--- start of Page extract ---

Use Rename, Keep, and Extend to Train Models
In this example, we'll explore two datasets, learning how to keep or drop specific columns and extend datasets together to test our hypothesis that a country's overall happiness is affected more by alcohol consumption than by GPD per capita.
Load Data
To get started, click on the links below to download the 2018 World Happiness Report dataset and the 2018 Alcohol Consumption dataset.
Now we can Load
the files into the session. We now see two datasets that look like this:
Alcohol Consumption dataset
This dataset contains the following columns:
- Entity. The country.
- Code. A code given for the country name.
- Year. The year of the study.
- TotalAlcoholConsumptionPerCapita. The total alcohol consumption per capita.
World Happiness dataset
This dataset contains the following columns:
- OverallRank. The rank of a country's happiness compared to others.
- CountryOrRegion. The country or region.
- Score. The overall happiness score.
- GDPPerCapita. The GDP per capita.
- SocialSupport. How much support the country provides.
- HealthyLifeExpectancy. The average life expectancy.
- FreedomToMakeLifeChoices. How much freedom one has to make life choices.
- Generosity. How generous their fellow citizens are.
- PerceptionsOfCorruption. How corrupt the country appears to be.
Rename Datasets
The names of our datasets contain a lot of random characters and are not very clear. Before moving forward, let's rename them to "Alcohol_Consumption" and "Happiness2018". To Rename
the datasets:
- Double-click the dataset name next to the version.
- Enter the new dataset name. By default, renaming saves automatically.
Clean Our Data
To be able to analyze how alcohol consumption affects a country's overall happiness, we must first clean and wrangle our data to make sure it's ready to use with machine learning.
2018 World Happiness Data
We can now begin cleaning the Happiness2018 dataset. Currently, our dataset has information that we don't really need in order to analyze the impact alcohol consumption has on overall happiness. Let's use the Drop
skill to remove the unneeded columns:
- Click Column > Drop to open the Drop form.
- Enter "OverallRank" for the column.
- Click Submit.
Now our dataset no longer has the OverallRank column:
Alcohol Consumption Data
We can now begin cleaning our other dataset. Lets make sure we're working with the right one. Click the dataset name, "Alcohol-Consumption" to make it the current dataset.
Like our Happiness2018 dataset, this dataset has information that we don't really need in order to analyze the impact alcohol consumption has on overall happiness. Since we only want data from 2018, let's use the Keep
skill to keep only the rows we need:
- Click Row > Keep to open the Keep form.
- Enter "Year" for the column, "is equal to" for the expression, "the value" for the value type, and "2018" for the value.
- Click Submit.
Now we see a dataset with reports from only the year 2018.
From here, we can also Drop
columns we don't really need to analyze, including the columns Code and Year. To drop columns:
- Click Column > Drop to open the Drop form.
- Enter "Code" and "Year" for the columns.
- Click Submit.
Our dataset now looks something like this:
From here, we can use the Rename
skill again to match the column names for the countries between the datasets. This will make it easier to extend the datasets later:
- Double-click on the column name "Entity".

--- end of Page extract ---

Tasks for this exercise:
1. In the data-cleaning tutorial, why does the Rename skill get used again on the column "Entity"? Answer in one to three sentences.
2. Using the data-cleaning tutorial, answer these questions:
(a) Which column is dropped from the Happiness2018 dataset?
(b) What does the Code column in the Alcohol Consumption dataset hold?
(c) What value is entered in the Keep form to filter the Year column?

--- start of Information shown ---

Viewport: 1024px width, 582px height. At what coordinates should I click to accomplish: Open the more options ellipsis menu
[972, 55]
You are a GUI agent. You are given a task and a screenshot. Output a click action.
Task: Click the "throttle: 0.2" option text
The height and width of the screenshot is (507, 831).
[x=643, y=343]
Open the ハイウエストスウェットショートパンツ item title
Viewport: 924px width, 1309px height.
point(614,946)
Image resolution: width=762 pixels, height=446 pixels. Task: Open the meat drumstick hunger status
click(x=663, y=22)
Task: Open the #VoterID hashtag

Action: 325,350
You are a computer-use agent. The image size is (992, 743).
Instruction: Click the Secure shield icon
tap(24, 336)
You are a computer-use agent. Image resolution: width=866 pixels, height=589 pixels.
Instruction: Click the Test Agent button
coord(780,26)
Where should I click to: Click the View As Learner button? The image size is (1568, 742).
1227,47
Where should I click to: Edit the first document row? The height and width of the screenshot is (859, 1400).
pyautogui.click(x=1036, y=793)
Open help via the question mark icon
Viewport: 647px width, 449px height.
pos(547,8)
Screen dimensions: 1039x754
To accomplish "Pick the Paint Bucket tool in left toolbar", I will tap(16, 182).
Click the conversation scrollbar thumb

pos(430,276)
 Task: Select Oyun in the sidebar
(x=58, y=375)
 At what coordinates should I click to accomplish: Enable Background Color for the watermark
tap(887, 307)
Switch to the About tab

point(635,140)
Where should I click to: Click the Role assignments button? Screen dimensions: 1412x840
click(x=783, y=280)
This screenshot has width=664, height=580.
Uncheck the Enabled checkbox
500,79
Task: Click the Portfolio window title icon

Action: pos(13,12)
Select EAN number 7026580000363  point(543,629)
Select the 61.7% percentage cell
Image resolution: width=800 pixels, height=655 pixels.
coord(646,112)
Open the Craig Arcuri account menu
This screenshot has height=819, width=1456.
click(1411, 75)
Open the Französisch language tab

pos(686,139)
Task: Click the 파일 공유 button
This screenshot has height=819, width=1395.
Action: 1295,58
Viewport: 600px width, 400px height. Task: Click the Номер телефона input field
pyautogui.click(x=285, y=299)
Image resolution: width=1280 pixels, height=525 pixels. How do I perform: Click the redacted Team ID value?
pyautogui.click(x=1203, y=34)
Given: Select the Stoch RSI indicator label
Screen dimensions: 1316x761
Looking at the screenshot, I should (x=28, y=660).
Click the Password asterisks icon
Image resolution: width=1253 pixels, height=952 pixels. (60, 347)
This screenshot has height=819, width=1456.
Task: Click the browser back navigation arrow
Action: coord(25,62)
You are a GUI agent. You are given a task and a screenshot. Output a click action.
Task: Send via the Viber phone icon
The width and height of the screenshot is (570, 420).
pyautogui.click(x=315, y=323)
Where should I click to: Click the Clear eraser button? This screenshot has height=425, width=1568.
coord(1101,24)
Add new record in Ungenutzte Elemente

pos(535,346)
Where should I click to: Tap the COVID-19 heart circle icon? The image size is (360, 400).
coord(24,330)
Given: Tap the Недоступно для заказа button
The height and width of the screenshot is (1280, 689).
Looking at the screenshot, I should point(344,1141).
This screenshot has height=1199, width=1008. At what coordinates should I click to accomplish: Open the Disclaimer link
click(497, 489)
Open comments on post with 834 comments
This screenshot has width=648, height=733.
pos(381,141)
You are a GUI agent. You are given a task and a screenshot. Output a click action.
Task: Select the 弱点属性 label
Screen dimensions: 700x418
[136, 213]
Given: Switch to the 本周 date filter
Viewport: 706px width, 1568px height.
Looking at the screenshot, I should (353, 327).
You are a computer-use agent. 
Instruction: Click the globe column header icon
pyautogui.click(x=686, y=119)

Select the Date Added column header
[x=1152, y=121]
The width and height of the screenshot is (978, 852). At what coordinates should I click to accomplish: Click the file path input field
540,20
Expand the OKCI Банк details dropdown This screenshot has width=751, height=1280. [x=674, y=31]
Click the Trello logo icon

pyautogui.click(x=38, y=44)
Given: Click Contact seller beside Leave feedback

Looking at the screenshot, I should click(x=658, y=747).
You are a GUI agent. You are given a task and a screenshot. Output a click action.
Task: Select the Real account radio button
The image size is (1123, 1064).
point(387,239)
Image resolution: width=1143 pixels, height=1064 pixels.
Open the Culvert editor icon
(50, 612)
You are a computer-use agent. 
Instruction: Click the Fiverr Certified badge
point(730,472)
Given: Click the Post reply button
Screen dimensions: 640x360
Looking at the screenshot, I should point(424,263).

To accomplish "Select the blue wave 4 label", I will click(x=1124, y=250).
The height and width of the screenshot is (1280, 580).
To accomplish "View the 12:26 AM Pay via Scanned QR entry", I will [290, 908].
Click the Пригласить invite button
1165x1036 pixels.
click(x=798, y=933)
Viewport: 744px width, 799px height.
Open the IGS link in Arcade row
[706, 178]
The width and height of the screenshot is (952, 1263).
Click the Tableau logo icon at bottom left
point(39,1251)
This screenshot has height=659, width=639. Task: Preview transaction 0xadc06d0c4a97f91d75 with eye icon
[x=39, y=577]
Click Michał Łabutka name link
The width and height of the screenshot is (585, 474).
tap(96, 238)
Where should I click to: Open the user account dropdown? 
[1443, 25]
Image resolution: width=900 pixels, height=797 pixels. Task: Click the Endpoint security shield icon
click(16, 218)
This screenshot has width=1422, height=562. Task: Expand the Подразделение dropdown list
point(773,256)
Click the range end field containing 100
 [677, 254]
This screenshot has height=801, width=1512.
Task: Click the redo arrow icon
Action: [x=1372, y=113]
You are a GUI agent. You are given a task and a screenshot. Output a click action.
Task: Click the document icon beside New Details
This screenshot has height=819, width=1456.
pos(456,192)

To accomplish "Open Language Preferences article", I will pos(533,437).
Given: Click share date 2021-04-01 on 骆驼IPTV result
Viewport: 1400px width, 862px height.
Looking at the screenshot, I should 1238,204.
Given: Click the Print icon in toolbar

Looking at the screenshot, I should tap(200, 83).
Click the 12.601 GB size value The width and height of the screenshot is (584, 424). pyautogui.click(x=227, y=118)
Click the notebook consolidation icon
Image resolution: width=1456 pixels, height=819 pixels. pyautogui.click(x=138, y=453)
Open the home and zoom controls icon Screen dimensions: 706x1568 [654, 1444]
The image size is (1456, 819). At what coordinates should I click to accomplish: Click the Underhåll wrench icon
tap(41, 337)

--- end of Information shown ---

Task-by-task outputs:
1. It is renamed so that the country column names match between the two datasets, which makes it easier to extend the datasets together later.

2.
(a) OverallRank.
(b) A code given for the country name.
(c) 2018.